- Directed by: Roya Sadat
- Written by: Roya Sadat; Aziz Deildar; Roelof Jan Minneboo;
- Produced by: Alba Sotorra; Frank Hoeve; Maeva Savinien; Stefano Centini;
- Starring: Mozdah Jamalzadah; Niloufar Koukhani; Max Grosse; Nelofer Pazira; Leena Alam; Aziz Deildaar; Paeman Arianfar; Halima Ahmadi;
- Cinematography: Ton Peters
- Music by: Xavi Font
- Production companies: Alba Sotorra; BALDR Film; Urban Factory;
- Distributed by: Pluto Film
- Release date: 2024;
- Running time: 98 minutes
- Country: Afghanistan

= Sima's Song =

2024 film by Roya Sadat

Sima's Song is a 2024 film directed by Roya Sadat. It had its world premiere at the Tokyo International Film Festival.
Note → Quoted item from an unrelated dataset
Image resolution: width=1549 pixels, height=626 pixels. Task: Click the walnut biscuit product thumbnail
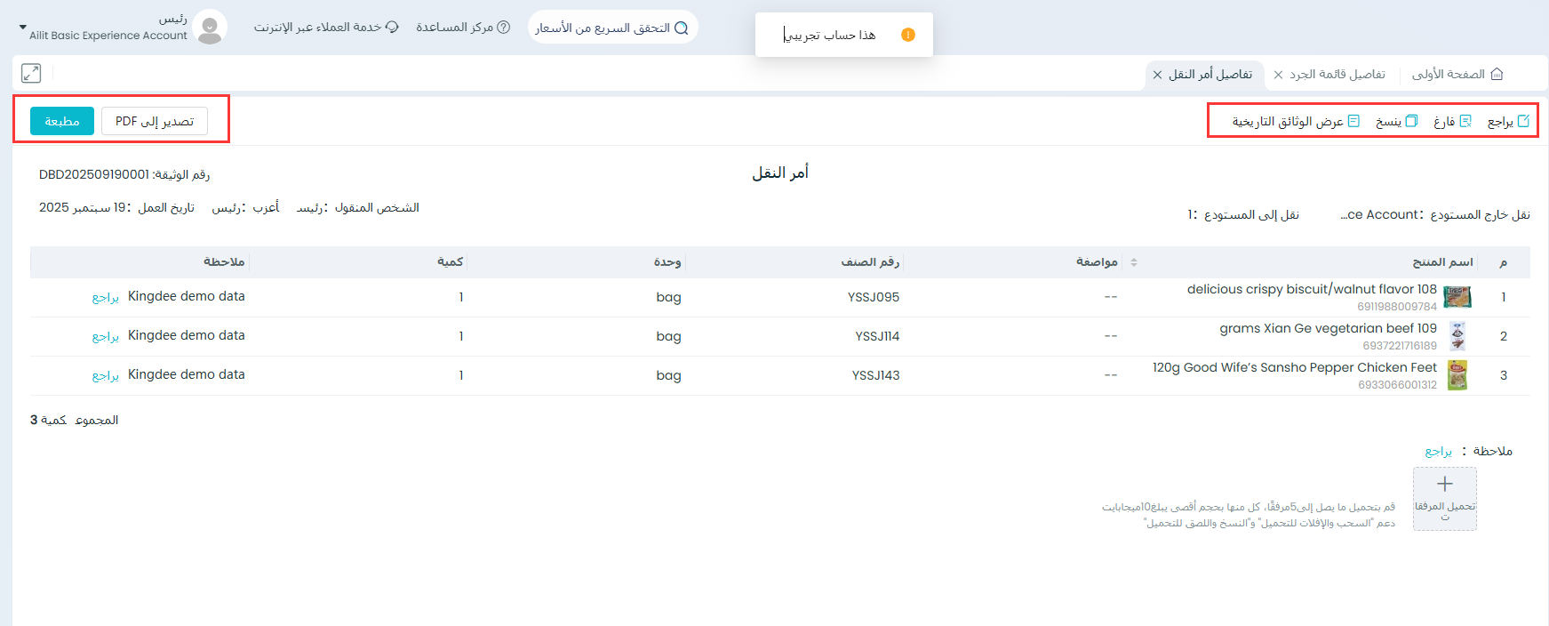1457,297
It won the audience award at the Invisible Cinema International Festival and earned a special mention at the Som Cinema Festival.

== Production ==
Sadat made the film in 2024 while exiled from Afghanistan following Taliban control in 2021. As a result, she filmed it in Athens in November 2023 and edited it in Barcelona instead.

== Critical reception ==
Screen Daily concluded that "the film’s most effective device is also its simplest: a montage of archive photographs of Afghan women from the liberated '70s until the present day."
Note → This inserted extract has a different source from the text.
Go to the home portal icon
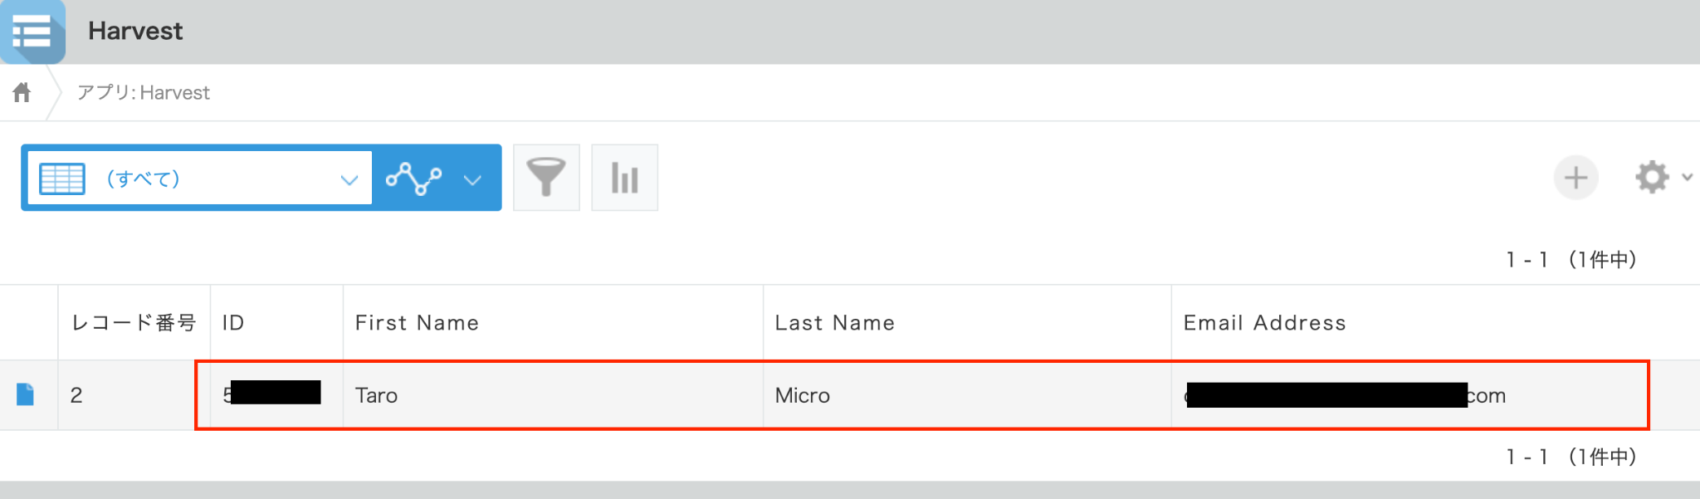tap(22, 92)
Cineuropa said that "While Sima's Song may not fully satisfy viewers who prioritise character depth over historical exposition, its message still resonates deeply," lauding its foregrounding of women's experiences in a "male-dominated historical context."

Asian Movie Pulse called it "an excellent film that manages to highlight the issues Afghanistan faces and have been facing in the most eloquent fashion, while presenting a story that remains entertaining from beginning to end."

== Other ==
Sima's Song was selected for competition at the Red Sea International Film Festival. However, Sadat was briefly prohibited from boarding her flight from Dallas Fort Worth International Airport to Jeddah, Saudi Arabia due to passport issues. Ultimately, she was allowed to board thanks to support from festival organizers.